The Stiff Upper Lip Read online

Page 7


  The news hit me like a ton. It was like somebody had just told me: Hey fella, the world’s not round, it’s a cube and right over here’s where you fall off. I’d been flim-flammed all right; and beaten to an omelette for my pains, but right then I couldn’t think by whom. Oh sure, by a blonde, but also by a spade called Roscoe, and maybe Odessa too, defunct, and in addition by everybody who came into my head, from the Bobby Goldsteins, father and son, to old Mrs. Hotchkiss in the Third Grade. By everybody and nobody in sum, and they were all there in my head, having a fine old rampage, and I coulnd’t put any of it together then, there was too much noise from the party inside.

  Dédé Delatour was trying to tell me something. It had to do with his partners in California, Johnny Vee and friends. Something to the effect that I wasn’t part of their organization, that they hadn’t hired me after all. Oh, but they knew me all right, our paths had crossed before. And Delatour was asking me some question, asked it more than once. But the numbness was leaving my lips now, and they felt big like rubber tires, and somewhere between them and my brain there must have been an accident because the traffic was piled up for miles in both directions.

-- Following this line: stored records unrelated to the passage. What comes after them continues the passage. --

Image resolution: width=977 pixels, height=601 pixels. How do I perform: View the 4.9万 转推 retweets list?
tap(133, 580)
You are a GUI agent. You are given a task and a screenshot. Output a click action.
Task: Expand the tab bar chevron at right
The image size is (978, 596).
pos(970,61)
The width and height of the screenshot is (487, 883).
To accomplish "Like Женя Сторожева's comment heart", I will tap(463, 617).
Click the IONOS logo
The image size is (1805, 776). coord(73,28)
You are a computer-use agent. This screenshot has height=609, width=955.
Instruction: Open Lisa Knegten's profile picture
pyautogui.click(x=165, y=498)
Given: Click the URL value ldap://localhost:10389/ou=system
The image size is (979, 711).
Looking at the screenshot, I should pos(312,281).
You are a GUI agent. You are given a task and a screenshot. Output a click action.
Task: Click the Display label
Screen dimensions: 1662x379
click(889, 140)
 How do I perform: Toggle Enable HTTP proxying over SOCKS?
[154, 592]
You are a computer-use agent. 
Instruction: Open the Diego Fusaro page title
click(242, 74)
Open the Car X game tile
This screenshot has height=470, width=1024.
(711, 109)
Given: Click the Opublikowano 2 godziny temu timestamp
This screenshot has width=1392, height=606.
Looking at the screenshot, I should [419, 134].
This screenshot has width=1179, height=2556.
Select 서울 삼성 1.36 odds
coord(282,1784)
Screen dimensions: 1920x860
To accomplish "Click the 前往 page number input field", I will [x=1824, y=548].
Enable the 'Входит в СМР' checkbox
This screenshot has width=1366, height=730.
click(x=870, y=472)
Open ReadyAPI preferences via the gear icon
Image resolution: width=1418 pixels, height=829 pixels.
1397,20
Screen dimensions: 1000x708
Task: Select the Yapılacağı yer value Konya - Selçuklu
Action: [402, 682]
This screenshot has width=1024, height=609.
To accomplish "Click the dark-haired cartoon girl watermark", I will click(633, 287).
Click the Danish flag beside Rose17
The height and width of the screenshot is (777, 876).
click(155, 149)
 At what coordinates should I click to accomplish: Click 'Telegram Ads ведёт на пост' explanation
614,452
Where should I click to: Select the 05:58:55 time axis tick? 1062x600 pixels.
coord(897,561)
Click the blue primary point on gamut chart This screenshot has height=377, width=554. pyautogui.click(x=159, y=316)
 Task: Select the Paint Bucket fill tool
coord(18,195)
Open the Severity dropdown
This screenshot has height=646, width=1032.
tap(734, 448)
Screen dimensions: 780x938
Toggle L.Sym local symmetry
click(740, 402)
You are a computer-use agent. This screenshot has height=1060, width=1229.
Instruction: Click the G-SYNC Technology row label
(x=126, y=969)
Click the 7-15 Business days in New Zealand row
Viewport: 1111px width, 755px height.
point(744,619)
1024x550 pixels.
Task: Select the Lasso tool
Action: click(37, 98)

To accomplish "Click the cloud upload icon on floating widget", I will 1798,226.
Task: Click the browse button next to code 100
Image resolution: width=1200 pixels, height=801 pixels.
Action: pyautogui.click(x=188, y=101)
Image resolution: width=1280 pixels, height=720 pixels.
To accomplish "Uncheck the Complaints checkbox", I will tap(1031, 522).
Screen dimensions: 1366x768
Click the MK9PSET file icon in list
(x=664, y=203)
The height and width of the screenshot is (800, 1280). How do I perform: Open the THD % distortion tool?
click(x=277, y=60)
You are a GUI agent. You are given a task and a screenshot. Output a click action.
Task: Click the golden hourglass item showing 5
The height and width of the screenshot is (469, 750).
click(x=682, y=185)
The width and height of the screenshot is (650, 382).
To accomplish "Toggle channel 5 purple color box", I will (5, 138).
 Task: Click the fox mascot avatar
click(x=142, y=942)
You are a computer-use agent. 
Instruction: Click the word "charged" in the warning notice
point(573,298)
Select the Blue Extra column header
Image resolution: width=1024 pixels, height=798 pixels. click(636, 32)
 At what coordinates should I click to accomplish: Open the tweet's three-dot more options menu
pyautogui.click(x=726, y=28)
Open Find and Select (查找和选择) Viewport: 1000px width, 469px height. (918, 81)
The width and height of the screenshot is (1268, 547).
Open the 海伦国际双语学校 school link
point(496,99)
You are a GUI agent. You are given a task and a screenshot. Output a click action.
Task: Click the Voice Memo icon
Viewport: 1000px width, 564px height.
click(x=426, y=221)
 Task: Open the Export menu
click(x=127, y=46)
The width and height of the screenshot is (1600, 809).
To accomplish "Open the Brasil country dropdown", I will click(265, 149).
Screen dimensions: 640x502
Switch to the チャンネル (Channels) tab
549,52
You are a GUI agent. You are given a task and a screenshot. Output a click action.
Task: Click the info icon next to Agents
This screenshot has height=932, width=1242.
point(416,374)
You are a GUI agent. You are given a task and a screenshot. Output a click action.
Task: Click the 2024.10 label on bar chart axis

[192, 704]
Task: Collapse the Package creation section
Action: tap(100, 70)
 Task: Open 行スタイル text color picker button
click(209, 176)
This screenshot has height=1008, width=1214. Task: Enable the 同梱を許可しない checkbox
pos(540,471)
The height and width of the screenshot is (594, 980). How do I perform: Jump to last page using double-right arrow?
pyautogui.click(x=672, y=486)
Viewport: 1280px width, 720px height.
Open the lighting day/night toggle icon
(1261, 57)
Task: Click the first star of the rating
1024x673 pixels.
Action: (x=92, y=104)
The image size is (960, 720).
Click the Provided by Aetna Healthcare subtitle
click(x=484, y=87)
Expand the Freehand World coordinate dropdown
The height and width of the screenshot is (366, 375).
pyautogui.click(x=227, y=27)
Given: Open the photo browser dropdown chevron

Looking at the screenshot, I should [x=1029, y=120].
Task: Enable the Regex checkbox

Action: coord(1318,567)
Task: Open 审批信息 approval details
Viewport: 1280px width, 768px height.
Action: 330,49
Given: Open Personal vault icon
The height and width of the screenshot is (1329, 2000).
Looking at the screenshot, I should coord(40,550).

  “I asked them what they wanted me to do with you,” Delatour was saying. His eyebrows were up. It looked like they were held there by sky-hooks. “Alors …? Don’t you want to know what they said?”

  By way of answer, he had his arm out, fist extended. Then he inverted his fist in the classic gesture: thumb down.

  Hail Fucking Caesar.

  He seemed to find this a real rib-tickler. He threw his head back and roared.

  Around in there, somehow or other, the choreography changed. Don’t ask me how, but one minute the table was between us and the next it wasn’t and we were both on our feet and Dédé Delatour was glad-handing me like we’d just met.

  It was crazy, kind of. We were both about the same height, but I had the impression I was standing on my ankles.

  “Don’t worry about it, mon vieux,” he was telling me. “I like you too much for that. I think I’m really starting to like you. Besides, California is … what? Nine hours, ten thousand kilometers away? A long way off. We can take care of our own affairs, can’t we. Besides, if they don’t want Adlay, I do. Isn’t that right? I think I want him more than you do, more even than the police. Isn’t that right?”

  “That’s right,” I said.

  It was crazy, like I said.

  “Alors, mon vieux. We’re going to find’ him, aren’t we? You and I? I’ll be looking for him too, of course, but I’ve the feeling you’ll be the one who’s going to find him, yes I do. And that you’ll bring him to me. Yes?”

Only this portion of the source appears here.